AIM OF THE EXERCISE:
Count every line in the data below that includes "Invoice", and give only the result.

* * * * * * *

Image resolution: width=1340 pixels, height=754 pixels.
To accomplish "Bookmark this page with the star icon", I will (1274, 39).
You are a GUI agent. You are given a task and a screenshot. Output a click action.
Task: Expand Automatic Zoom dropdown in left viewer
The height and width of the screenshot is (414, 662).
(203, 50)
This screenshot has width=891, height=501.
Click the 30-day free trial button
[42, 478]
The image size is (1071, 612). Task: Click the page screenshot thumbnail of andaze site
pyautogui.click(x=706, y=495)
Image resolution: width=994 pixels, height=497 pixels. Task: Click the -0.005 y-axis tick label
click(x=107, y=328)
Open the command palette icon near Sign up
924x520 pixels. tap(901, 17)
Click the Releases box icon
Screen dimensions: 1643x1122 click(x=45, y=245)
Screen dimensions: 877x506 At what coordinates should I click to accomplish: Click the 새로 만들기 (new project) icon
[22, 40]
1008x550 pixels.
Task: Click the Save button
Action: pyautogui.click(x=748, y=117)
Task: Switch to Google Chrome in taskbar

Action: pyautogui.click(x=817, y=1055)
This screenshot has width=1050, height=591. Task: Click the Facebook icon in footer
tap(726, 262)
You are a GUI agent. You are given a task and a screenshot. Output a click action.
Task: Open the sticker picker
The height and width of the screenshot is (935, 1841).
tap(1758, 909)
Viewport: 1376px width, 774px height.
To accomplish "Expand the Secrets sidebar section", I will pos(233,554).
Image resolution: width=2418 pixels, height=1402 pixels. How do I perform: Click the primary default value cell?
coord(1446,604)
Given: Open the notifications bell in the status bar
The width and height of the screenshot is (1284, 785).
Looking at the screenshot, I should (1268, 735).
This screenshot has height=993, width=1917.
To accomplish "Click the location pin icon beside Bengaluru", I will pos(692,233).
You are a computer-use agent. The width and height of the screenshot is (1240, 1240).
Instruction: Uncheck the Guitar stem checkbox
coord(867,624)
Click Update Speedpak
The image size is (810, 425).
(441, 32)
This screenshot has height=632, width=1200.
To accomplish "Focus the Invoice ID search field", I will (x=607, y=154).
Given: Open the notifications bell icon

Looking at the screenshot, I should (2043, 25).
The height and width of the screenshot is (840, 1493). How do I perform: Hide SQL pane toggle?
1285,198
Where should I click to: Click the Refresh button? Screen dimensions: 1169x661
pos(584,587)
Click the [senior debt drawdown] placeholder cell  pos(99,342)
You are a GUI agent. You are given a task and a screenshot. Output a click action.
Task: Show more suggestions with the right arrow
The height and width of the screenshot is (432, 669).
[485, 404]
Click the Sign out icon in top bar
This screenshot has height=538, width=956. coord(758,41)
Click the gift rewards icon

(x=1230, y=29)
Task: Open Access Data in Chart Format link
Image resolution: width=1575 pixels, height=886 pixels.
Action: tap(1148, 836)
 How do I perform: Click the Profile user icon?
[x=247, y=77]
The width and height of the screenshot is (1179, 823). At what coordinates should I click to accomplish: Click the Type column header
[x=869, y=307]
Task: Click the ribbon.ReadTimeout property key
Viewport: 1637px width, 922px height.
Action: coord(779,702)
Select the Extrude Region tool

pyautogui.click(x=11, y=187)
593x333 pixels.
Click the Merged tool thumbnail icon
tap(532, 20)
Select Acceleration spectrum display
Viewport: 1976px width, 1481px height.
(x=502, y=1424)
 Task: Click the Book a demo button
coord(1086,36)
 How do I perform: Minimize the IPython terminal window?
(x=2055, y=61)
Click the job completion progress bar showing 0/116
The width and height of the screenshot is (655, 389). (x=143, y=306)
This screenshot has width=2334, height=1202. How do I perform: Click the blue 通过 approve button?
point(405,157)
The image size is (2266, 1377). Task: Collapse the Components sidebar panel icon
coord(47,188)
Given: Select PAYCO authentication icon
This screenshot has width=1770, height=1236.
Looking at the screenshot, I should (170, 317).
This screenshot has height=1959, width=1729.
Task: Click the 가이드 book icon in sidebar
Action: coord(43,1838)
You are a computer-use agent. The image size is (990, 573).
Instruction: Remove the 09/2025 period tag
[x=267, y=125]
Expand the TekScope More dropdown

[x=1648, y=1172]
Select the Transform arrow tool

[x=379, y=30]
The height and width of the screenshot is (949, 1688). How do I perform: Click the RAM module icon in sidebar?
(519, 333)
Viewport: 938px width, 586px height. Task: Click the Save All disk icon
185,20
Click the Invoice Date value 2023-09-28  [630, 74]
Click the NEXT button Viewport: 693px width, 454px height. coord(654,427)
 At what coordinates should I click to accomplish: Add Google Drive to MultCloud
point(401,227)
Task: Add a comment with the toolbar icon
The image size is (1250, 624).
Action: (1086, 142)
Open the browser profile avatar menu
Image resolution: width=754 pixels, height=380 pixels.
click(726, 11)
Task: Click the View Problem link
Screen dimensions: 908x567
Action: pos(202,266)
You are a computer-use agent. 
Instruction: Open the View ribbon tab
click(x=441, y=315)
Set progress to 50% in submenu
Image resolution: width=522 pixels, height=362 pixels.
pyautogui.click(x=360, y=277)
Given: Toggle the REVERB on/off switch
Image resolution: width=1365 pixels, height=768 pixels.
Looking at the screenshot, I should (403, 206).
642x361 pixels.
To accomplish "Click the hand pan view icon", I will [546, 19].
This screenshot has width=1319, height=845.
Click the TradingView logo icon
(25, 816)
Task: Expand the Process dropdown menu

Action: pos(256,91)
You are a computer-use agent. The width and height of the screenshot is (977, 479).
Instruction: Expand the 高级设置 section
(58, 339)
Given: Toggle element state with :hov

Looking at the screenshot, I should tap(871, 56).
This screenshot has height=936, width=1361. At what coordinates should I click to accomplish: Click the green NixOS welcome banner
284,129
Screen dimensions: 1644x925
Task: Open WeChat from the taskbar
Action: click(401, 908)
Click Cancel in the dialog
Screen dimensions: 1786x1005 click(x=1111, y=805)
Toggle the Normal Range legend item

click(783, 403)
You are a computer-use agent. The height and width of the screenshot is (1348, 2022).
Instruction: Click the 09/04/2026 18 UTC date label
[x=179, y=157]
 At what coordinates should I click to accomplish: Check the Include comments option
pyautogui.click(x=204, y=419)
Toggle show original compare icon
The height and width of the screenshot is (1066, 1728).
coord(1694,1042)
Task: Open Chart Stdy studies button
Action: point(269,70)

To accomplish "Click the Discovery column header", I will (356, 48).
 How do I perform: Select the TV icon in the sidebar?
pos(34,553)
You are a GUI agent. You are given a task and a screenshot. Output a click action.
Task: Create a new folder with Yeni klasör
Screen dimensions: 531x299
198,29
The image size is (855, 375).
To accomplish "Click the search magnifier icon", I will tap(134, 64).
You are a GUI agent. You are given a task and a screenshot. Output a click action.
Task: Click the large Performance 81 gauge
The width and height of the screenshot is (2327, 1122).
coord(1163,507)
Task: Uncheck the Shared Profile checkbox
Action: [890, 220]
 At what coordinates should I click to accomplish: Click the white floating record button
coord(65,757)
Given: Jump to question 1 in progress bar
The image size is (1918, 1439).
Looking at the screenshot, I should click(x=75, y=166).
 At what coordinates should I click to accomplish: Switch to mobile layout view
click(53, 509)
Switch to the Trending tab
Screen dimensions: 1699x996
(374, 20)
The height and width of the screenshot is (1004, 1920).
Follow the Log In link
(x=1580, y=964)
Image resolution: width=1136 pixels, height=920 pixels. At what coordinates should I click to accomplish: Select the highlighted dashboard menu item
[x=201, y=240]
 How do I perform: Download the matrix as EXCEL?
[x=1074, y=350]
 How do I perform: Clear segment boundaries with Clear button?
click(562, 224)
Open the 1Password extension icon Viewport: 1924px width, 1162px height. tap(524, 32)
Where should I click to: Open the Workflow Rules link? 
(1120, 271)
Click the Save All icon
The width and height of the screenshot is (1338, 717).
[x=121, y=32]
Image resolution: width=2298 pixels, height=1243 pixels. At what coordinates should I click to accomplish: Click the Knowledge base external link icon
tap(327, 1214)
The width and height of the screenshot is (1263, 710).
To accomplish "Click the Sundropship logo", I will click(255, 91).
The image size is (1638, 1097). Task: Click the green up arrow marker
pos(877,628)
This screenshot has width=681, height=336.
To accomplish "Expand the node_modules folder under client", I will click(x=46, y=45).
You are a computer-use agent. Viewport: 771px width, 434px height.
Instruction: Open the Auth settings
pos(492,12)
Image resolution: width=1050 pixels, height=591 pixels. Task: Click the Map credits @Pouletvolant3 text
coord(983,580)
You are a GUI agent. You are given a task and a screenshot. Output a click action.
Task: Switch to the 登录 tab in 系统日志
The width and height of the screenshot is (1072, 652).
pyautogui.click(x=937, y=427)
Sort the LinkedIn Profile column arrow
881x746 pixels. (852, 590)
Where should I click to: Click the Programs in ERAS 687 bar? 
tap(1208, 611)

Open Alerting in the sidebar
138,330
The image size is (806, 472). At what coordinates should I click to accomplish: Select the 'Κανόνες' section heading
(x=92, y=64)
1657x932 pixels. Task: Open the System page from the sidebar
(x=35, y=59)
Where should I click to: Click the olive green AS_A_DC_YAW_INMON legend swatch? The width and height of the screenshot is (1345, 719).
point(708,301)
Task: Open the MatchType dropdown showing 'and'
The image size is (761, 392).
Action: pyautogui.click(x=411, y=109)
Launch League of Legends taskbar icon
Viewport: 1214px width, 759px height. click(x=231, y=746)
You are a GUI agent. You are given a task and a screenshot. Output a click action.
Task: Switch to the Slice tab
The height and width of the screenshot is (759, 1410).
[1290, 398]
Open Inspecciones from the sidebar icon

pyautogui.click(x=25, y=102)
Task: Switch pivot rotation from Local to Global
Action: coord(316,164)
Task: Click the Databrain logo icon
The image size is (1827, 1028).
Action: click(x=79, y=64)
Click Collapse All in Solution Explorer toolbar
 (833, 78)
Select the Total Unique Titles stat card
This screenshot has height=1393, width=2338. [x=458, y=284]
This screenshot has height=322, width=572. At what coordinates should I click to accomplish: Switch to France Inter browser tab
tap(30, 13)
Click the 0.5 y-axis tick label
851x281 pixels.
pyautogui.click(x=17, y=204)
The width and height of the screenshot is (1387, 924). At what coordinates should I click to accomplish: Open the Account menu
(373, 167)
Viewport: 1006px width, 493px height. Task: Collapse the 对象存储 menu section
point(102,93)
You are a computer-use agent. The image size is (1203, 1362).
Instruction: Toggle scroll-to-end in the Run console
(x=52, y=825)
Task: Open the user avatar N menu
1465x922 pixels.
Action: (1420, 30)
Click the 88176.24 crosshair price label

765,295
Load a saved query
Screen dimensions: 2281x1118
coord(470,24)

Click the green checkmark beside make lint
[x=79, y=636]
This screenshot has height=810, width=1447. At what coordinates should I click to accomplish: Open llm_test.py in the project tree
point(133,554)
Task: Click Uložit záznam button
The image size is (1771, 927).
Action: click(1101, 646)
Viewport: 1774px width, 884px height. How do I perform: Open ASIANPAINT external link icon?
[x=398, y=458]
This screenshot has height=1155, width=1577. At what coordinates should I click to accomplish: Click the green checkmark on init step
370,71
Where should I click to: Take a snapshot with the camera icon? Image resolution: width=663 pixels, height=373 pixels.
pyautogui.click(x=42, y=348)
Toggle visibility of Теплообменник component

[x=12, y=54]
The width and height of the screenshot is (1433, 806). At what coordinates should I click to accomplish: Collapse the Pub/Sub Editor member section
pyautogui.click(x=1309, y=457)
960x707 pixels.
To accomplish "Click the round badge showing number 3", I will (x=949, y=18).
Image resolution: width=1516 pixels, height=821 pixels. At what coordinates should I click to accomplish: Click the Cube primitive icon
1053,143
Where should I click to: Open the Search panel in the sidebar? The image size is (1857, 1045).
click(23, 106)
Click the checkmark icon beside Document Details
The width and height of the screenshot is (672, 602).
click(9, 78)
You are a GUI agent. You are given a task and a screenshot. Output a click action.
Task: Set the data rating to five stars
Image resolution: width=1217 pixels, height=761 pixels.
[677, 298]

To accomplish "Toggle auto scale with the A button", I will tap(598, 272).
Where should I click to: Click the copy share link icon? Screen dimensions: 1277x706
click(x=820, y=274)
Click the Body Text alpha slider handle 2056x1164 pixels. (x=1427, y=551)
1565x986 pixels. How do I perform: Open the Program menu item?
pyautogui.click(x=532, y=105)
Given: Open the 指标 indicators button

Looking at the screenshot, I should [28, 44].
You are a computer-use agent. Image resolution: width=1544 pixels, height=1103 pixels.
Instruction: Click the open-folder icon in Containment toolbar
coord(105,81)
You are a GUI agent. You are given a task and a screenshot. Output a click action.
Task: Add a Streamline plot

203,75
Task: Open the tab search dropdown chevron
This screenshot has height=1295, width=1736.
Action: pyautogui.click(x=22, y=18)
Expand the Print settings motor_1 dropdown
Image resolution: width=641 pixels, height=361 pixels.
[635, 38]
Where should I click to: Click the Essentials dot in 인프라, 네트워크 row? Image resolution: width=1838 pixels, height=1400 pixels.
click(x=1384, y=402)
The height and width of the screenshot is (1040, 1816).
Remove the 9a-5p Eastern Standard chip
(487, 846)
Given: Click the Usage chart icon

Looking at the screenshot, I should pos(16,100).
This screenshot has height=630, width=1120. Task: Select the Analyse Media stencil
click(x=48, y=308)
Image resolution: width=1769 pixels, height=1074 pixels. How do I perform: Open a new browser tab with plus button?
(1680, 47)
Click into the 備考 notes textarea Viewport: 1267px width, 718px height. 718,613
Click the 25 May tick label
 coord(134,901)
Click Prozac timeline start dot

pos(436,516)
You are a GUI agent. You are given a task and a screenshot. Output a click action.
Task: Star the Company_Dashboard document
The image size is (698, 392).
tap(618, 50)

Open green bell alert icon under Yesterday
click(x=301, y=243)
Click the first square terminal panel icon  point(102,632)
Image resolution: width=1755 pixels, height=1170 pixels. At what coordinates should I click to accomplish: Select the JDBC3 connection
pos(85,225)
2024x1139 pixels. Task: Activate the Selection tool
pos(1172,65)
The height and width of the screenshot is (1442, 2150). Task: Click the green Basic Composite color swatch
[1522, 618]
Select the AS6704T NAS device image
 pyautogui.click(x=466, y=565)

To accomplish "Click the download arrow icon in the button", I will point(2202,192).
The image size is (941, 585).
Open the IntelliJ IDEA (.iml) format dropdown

* * * * * * *

YOUR RESPONSE:
2